Democrats Speak Out Against Obama's Trade Agenda
January 20, 2015
In Tuesday night’s State of the Union address, President Barack is expected to ask for help from the Congress on granting him fast track authority for negotiated trade deals. However, he won’t be receiving it from many Democrats.
Led by Rep. Rosa DeLauro (D., Ct.), in a conference call Tuesday morning Democratic members shared that granting the President fast track authority through Trade Promotion Authority would be a “mistake” and past trade accord history shows that the U.S. continues to lose jobs, has not decreased its trade surplus, and labor standards are unable to be upheld.

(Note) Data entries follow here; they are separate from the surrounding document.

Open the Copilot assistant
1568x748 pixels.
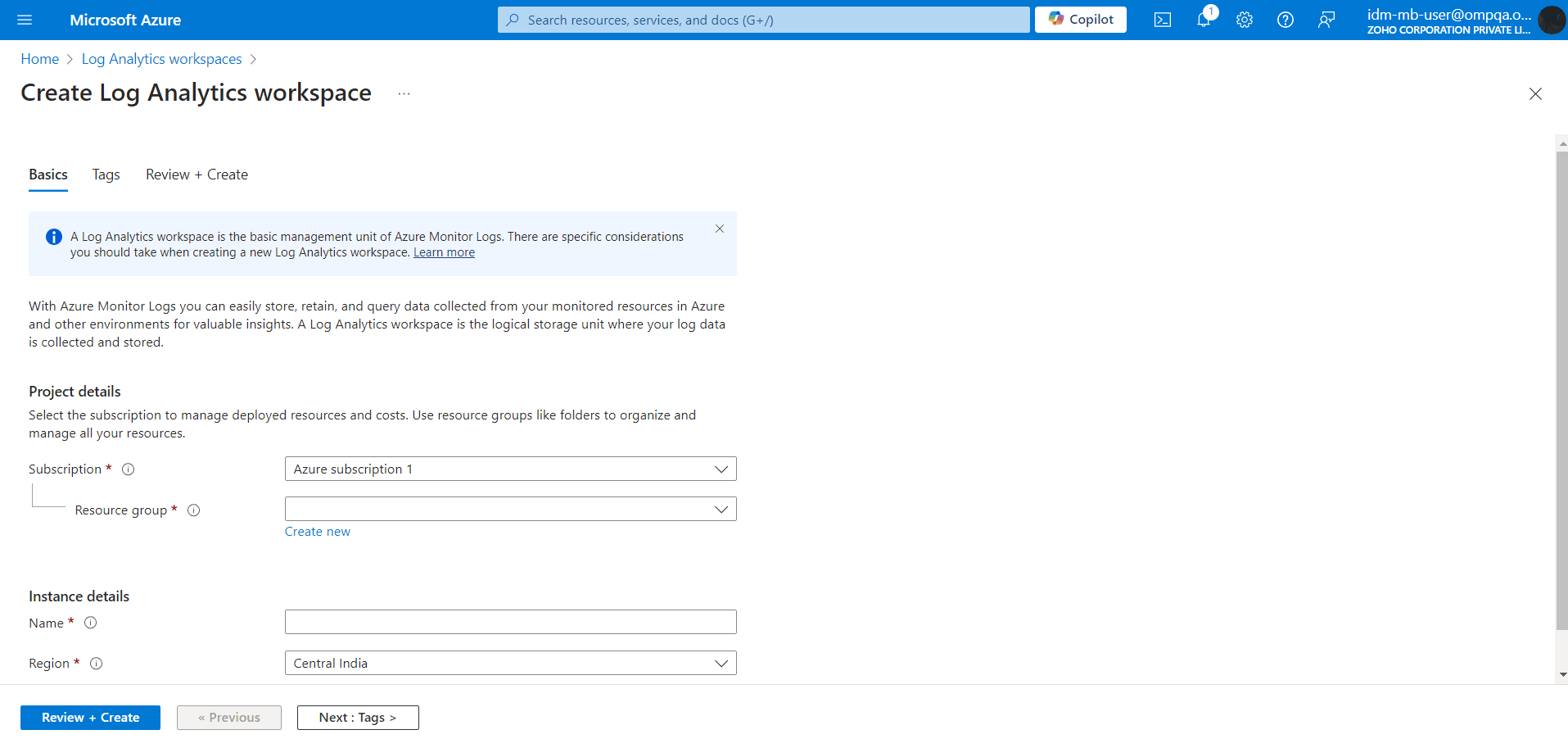pyautogui.click(x=1080, y=19)
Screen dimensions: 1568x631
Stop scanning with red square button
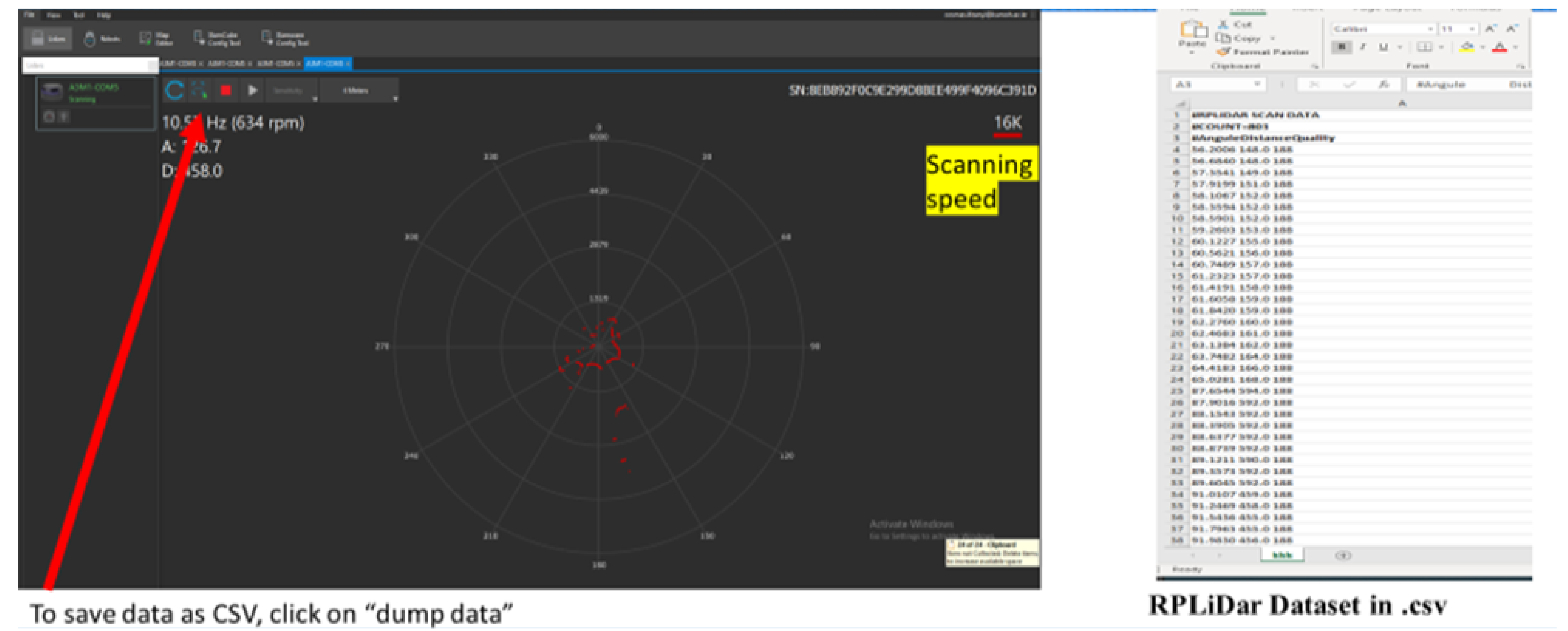(225, 90)
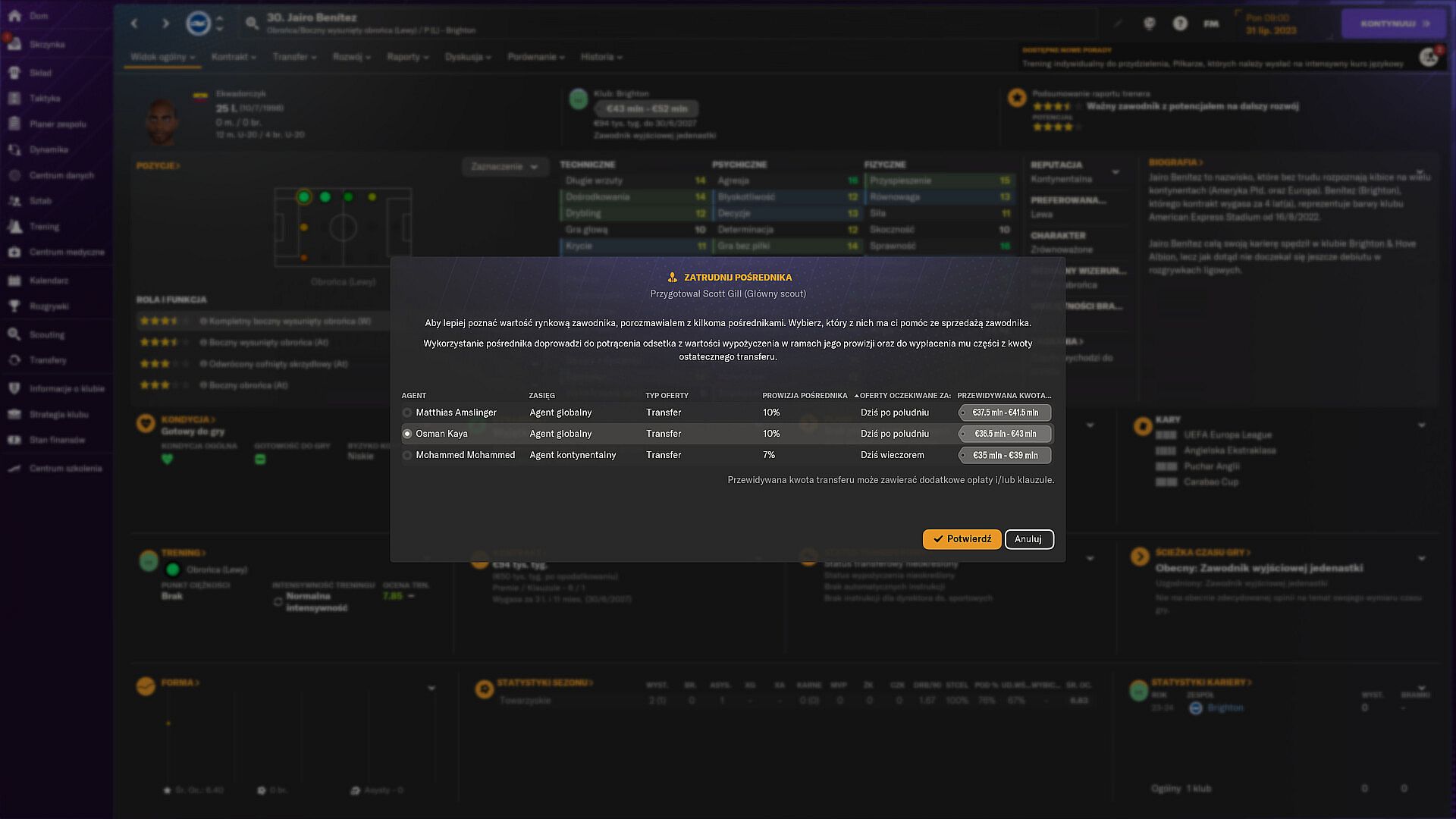Open the Transfer menu tab
This screenshot has width=1456, height=819.
tap(293, 57)

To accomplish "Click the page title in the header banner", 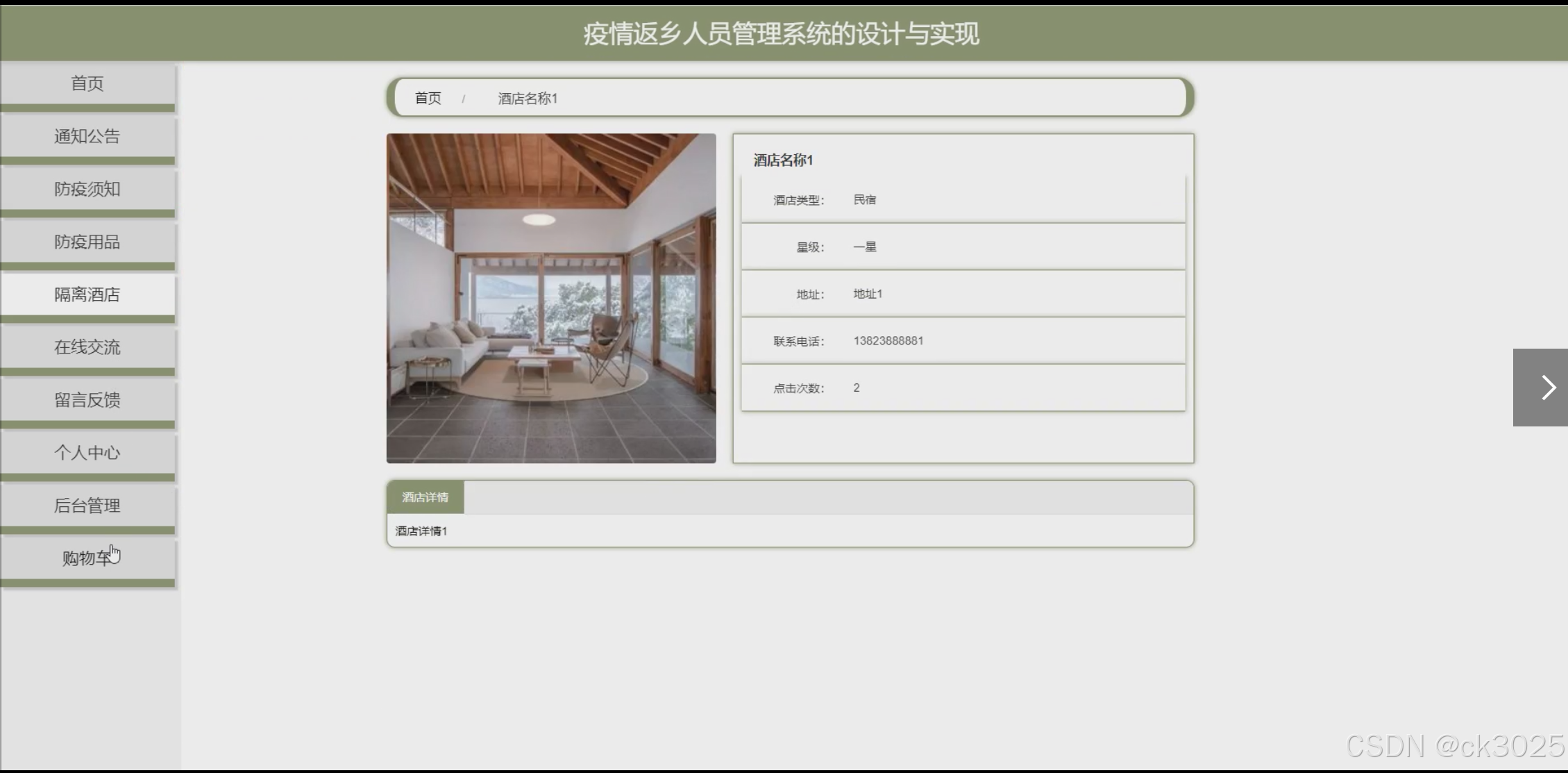I will pyautogui.click(x=782, y=33).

Every president who has negotiated a trade deal for the U.S. has had the authority to present it to Congress with only an up or down vote, without the ability to amend or change the agreement.
Rep. Bobby Scott (D., Va.) said that whatever language is in the estimated 1,000 page Trans Pacific Partnership (TPP) agreement and any other future trade deal that comes forward, Congress would not be able to “strengthen it to make it more meaningful” if TPA is in place.
DeLauro, who is said to be drumming up much of the Democrat dissent on trade, said the currently negotiated TPP will continue to accelerate the loss of jobs overseas. She stated that the U.S. trade deficit with South Korea exploded by 50% and wages remain languished.
DeLauro, who is a staunch advocate for stricter food safety standards, also criticized that new trade deals would allow unregulated food products into the U.S. including seafood from Malaysia and Vietnam.
Roger Johnson, president of the National Farmers Union, also joined the Democrats in opposition to granting the President fast track authority. He shared that the goal of all trade agreements should be to balance trade, rather than urging for more trade.
“We get more imports than we export,” Johnson said, which leads to a 3-4% drag on GDP and directly impacts jobs. He added NFU is a champion of “transparency in the process” and also said currency manipulation should be addressed in any trade discussions.
Rep. Dan Lipinski (D., Ill.), who has served in the House for the past 10 years, said the Korea Free Trade Agreement promised 70,000 new jobs, but instead a total of 60,000 jobs have been lost and there is a 25% increase in the manufacturing trade deficit.
Lipinski said the White House is actively trying to make its case with members on why these trade agreements are going to be different than in the past.